Taking a page right out of the Orval Faubus playbook, as-yet unnamed Hillary Clinton presidential campaign staffers resorted to a cheap political trick in a transparently desperate attempt to discredit Sen. Barack Obama, her rival for the Democratic presidential nomination.

Faubus, a six-term Democratic governor of Arkansas, is best known for blocking desegregation of Little Rock public schools in defiance of a U.S. Supreme Court order. He was a master at covertly inflaming racial tensions for political gain. But e-mailing around a 2006 photo of Obama wearing a Somali costume says a lot more about the Clinton campaign than about her opponent.

By circulating the photo of Obama in a white tunic and turban, the Clinton campaigners clearly hoped to encourage whispers about the Illinois senator’s religion, race and patriotism before Democratic primaries in Texas and Ohio. After losing 11 straight primaries since Super Tuesday, Texas and Ohio are must-win contests for Clinton. Significantly, neither Maggie Williams nor Howard Wolfson, the two most senior Clinton campaign officials, seemed in a hurry to identify any staffers who might have been responsible for the offending email. Wolfson denied that circulating the photo had been approved by the Clinton campaign.

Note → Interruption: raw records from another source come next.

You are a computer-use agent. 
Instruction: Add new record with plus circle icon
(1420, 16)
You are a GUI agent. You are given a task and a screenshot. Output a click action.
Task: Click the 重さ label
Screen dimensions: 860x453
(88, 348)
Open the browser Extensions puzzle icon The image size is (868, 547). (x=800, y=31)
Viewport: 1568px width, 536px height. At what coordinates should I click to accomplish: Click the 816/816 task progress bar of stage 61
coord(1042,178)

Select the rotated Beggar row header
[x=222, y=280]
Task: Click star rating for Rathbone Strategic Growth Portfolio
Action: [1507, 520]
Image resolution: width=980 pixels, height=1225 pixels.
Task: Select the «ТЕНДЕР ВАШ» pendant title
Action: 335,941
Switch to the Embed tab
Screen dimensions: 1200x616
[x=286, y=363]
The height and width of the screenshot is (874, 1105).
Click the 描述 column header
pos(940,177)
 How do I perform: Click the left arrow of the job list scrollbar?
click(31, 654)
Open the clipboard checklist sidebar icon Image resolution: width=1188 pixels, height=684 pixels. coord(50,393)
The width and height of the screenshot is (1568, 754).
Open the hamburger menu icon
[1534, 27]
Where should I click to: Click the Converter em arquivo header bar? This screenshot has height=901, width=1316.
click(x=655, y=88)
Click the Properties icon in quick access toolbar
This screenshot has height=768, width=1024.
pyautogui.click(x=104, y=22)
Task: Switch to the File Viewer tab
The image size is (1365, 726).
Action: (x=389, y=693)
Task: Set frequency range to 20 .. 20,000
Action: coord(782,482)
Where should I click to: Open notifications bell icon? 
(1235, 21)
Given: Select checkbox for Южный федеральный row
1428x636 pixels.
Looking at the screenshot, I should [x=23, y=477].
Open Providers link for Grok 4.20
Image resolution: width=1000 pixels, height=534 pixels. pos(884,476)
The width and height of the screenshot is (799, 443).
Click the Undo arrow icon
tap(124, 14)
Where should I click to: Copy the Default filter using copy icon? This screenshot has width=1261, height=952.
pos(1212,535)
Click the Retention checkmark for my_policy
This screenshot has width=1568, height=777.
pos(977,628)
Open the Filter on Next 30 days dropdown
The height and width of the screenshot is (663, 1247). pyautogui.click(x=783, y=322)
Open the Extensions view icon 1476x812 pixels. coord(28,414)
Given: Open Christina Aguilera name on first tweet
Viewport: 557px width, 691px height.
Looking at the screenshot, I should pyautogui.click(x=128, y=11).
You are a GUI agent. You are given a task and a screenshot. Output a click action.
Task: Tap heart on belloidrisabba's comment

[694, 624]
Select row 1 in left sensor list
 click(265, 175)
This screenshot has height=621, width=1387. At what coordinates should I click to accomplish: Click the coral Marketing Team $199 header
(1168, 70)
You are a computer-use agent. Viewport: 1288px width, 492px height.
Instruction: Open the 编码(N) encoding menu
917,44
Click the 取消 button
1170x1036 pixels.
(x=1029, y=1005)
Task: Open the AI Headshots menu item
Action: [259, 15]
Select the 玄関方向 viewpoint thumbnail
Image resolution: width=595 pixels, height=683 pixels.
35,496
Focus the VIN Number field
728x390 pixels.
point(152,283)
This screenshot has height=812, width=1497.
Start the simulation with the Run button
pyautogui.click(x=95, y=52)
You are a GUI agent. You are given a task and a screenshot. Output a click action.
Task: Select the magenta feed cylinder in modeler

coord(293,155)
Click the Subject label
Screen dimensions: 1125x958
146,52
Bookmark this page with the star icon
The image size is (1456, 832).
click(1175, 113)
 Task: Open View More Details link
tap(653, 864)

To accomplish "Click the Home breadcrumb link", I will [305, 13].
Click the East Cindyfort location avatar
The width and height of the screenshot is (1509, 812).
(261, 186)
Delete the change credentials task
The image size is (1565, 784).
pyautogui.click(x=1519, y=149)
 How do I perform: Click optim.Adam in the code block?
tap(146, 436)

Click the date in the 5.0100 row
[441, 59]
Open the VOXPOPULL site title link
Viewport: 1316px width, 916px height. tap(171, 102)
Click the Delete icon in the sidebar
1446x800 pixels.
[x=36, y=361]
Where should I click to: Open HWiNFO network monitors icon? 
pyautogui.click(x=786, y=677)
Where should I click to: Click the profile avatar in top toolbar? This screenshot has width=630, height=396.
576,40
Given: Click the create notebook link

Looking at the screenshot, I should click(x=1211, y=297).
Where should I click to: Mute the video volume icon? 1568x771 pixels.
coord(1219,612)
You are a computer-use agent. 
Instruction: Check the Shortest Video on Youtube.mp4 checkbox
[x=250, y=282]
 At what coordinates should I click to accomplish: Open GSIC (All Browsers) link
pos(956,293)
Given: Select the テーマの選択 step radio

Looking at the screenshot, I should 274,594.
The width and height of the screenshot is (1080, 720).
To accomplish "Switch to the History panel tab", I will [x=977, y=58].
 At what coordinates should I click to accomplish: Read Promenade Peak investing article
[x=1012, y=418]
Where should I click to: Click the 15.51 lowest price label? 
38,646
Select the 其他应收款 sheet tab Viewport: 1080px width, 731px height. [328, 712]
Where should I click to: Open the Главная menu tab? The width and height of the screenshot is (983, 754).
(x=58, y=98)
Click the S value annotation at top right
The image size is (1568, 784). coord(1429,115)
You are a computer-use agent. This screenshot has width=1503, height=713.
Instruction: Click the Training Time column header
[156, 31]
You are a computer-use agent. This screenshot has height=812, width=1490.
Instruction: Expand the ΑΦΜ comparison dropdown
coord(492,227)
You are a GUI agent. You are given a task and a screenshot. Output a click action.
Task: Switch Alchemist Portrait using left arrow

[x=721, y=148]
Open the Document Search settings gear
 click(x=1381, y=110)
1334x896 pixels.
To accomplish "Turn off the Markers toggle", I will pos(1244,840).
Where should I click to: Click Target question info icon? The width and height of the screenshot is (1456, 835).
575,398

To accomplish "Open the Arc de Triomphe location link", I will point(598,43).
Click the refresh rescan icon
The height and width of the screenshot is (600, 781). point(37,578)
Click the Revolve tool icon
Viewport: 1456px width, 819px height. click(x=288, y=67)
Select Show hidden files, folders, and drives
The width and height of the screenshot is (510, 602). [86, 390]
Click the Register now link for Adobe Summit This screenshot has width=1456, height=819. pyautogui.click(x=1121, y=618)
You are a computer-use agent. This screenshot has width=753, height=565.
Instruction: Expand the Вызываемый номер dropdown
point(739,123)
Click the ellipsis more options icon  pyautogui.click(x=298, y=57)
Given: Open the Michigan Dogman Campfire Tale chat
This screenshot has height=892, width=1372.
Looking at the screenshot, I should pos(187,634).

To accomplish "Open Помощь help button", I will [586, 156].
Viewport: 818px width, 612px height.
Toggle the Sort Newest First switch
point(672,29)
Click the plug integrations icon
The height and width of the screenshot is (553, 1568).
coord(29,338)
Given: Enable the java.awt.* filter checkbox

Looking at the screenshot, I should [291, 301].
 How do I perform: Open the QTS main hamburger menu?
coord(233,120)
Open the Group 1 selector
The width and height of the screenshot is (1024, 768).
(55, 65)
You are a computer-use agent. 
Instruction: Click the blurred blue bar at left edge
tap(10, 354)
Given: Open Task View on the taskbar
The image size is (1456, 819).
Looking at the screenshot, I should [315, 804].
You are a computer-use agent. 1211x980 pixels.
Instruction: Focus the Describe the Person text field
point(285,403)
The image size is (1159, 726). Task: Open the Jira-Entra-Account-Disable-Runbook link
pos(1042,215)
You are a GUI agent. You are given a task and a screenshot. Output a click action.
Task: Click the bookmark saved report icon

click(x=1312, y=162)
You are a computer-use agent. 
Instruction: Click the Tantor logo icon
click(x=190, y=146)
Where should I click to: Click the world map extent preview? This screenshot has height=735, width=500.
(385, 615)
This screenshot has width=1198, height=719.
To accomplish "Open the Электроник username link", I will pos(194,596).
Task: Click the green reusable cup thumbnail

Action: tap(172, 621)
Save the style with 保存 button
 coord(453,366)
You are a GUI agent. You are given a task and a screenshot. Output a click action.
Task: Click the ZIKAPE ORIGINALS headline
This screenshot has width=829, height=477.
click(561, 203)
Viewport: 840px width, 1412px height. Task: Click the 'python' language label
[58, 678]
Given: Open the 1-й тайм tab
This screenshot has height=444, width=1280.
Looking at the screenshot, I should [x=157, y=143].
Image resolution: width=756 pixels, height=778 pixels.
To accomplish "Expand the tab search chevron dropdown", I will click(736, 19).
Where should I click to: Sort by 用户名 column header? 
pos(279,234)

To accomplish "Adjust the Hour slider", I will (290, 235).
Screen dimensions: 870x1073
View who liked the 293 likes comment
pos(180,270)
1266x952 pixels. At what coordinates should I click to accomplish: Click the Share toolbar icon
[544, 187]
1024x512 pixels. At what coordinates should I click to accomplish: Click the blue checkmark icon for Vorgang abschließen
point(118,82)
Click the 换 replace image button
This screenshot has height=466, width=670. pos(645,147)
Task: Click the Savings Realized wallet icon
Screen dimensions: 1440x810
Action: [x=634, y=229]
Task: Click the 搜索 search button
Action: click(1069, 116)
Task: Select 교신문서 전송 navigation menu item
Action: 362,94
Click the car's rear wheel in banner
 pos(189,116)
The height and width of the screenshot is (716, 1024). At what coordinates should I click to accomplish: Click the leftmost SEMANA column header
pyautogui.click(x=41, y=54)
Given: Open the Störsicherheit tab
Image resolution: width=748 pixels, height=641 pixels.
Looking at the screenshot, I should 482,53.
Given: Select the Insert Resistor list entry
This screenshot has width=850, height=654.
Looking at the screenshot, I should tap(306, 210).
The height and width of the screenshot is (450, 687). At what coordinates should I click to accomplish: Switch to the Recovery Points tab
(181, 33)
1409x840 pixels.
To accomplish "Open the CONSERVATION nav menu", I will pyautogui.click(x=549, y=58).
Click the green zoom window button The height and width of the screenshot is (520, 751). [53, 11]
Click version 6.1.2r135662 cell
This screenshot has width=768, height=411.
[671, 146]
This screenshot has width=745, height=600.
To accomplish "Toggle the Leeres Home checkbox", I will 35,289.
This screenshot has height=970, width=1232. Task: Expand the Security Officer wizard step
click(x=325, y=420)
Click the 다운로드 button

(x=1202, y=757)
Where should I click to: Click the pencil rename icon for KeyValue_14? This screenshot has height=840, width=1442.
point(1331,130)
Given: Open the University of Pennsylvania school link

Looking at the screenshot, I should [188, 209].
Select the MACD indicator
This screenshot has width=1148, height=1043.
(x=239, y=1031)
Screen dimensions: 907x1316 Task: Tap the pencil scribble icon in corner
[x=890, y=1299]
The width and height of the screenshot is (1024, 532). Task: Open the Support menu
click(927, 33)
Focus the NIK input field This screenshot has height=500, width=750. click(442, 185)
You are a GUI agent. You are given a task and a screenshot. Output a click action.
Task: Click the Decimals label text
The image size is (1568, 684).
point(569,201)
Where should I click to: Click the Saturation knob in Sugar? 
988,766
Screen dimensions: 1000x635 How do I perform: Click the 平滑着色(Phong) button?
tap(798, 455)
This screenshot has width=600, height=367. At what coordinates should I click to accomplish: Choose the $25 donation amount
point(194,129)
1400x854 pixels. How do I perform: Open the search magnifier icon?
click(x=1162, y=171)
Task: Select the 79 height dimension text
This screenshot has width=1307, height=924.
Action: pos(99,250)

Obama no more chose his African Muslim father than Clinton chose to grow up in a white Chicago suburb. Donning tribal garb to please his Somali hostsproved only that he was a polite guest. Peddling this photo a week before the March 4 primaries exposes the panic in the Clinton camp. Unfortunately, this is but the latest in a series of ignominious campaign cheap shots by or on behalf of the woman who only a few months ago was seen as the inevitable Democratic nominee but whose campaign now has the stench of inescapable defeat.

Despite the media’s near-canonization of the Democratic front-runner, Obama is not above criticism for his most-liberal-in-the-Senate voting record, his lack of significant executive and legislative experience, his positions on issues from foreign policy to universal health care, or even his Christian pastor’s ties to black separatist Nation of Islam leader Louis Farrakhan. But his heredity has nothing to do with fitness for higher office and should not be a campaign issue.